# Møller–Plesset#

## Møller–Plesset partitioning#

Using Rayleigh–Schrödinger perturbation theory (RSPT), the Hamiltonian can be partitioned according to the Møller–Plesset (MP) scheme [HJO14, SB09, SO12]

$\begin{equation*} \hat{H} = \hat{F} + \hat{\Phi} \end{equation*}$

where the zeroth-order Hamiltonian, $$\hat{F}$$, is the Fock operator and the perturbation, $$\hat{\Phi}$$, is known as the fluctuation potential.

The exact solutions to the zeroth-order Hamiltonian are found from the time-independent Schrödinger equation

\begin{align*} \hat{F} | \Phi_n \rangle &= {\cal E}_n | \Phi_n \rangle \end{align*}

The exact state solutions to this equation are given by the Hartree–Fock state and its excited determinants

\begin{align*} | \Phi_0 \rangle & = | \Psi_\mathrm{HF} \rangle \\ | \Phi_n \rangle & = | \Psi_{ij\ldots}^{ab\ldots} \rangle; \quad n > 0 \end{align*}

and, in terms of orbital energies, the associated exact energies are equal to

\begin{align*} {\cal E}_0 & = \sum_{i}^\mathrm{occ} \varepsilon_{i} \\ {\cal E}^{ab\cdots}_{ij\cdots} &= \varepsilon_{a} + \varepsilon_{b} + \ldots - \varepsilon_{i} - \varepsilon_{j} - \ldots \\ \end{align*}

## Perturbation expansion in the fluctuation potential#

The exact ground state is a solution to

$\hat{H} | \Psi \rangle = E | \Psi \rangle$

where $$| \Psi \rangle$$ and $$E$$ are expanded in orders of the perturbation

$| \Psi \rangle = \sum_{k=0}^\infty | \Psi^{(k)} \rangle; \qquad E = \sum_{k=0}^\infty E^{(k)}$

From RSPT, we get

\begin{align*} E^{(0)} & = {\cal E}_0 \\ E^{(1)} & = \langle \Psi_\mathrm{HF} | \hat{\Phi} | \Psi_\mathrm{HF} \rangle = -\frac{1}{2} \sum_{i,j}^\mathrm{occ} \langle ij \| ij \rangle \end{align*}

so that

$E_{\mathrm{HF}} = E^{(0)} + E^{(1)}$

The first-order correction to the wave function is obtained from the RSPT master equation

$| \Psi^{(1)} \rangle = -\frac{1}{4} \sum_{i,j}^\mathrm{occ} \sum_{a,b}^\mathrm{virt} t_{ij}^{ab} | \Psi_{ij}^{ab} \rangle ; \qquad t_{ij}^{ab} = \frac{\langle ab \| ij \rangle}{{\cal E}_{ij}^{ab}}$

and, in terms of the introduced $$t$$-amplitudes, we thereby get a second-order energy correction equal to

$E^{(2)} = - \frac{1}{4} \sum_{i,j}^\mathrm{occ} \sum_{a,b}^\mathrm{virt} t_{ij}^{ab} \langle ij || ab \rangle$

such that

$E_{\mathrm{MP2}} = E_{\mathrm{HF}} + E^{(2)}$

### Closed-shell reference state#

For a closed-shell Hartree–Fock state, the MP2 energy correction can be written in terms of sums referring to molecular orbitals (MOs)

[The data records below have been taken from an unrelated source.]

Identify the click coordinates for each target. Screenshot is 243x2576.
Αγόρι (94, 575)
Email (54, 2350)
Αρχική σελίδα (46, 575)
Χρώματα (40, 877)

$E^{(2)} = E_{\mathrm{os}}^{(2)} + E_{\mathrm{ss}}^{(2)}$

where

\begin{align*} E_{\mathrm{os}}^{(2)} & = - \sum_{i,j}^\mathrm{occ} \sum_{a,b}^\mathrm{virt} \frac{(ia|jb)(ia|jb)}{{\cal E}_{ij}^{ab}} \\ E_{\mathrm{ss}}^{(2)} & = - \sum_{i,j}^\mathrm{occ} \sum_{a,b}^\mathrm{virt} \frac{(ia|jb)}{{\cal E}_{ij}^{ab}} \big[ (ia|jb) - (ib|ja) \big] \\ \end{align*}

The chemist’s notation has here been used for the integrals.

## Illustration#

Let us illustrate the theory with a calculation of the MP2 energy of water.

import veloxchem as vlx

h2o_xyz = """3
water
O    0.000000000000        0.000000000000        0.000000000000
H    0.000000000000        0.740848095288        0.582094932012
H    0.000000000000       -0.740848095288        0.582094932012
"""

nocc = molecule.number_of_alpha_electrons()
nvirt = basis.get_dimension_of_basis(molecule) - nocc

print("Number of occupied orbitals:", nocc)
print("Number of unoccupied orbitals:", nvirt)

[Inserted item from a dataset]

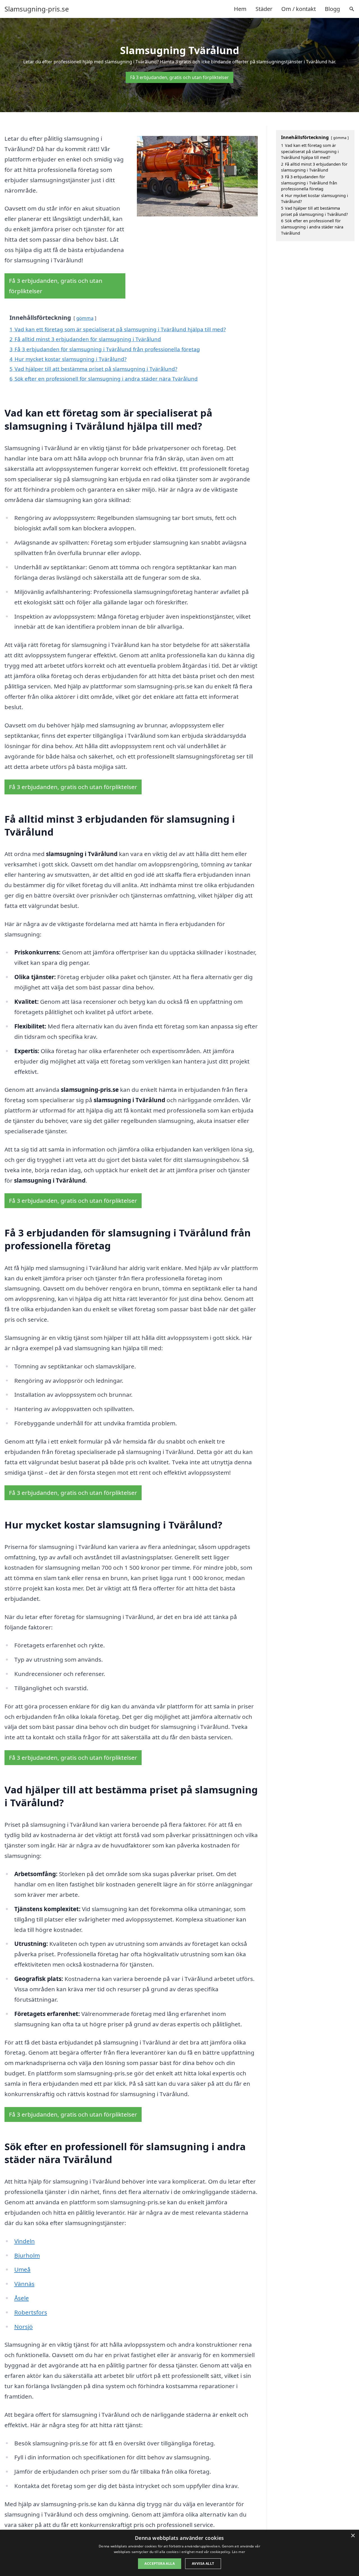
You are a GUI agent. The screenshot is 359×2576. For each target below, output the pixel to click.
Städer (264, 9)
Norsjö (23, 2326)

Number of occupied orbitals: 5
Number of unoccupied orbitals: 19

molecule.show()


You appear to be running in JupyterLab (or JavaScript failed to load for some other reason). You need to install the 3dmol extension:
jupyter labextension install jupyterlab_3dmol

### Hartree–Fock reference state#

scf_drv = vlx.ScfRestrictedDriver()
scf_drv.ostream.mute()
scf_results = scf_drv.compute(molecule, basis)


We obtain the orbital energies.

E = scf_results["E"]


### Integrals in the MO basis#

We create an instance of the MOIntegralsDriver class to get the electron repulsion integrals in the MO basis and in the chemist’s notation.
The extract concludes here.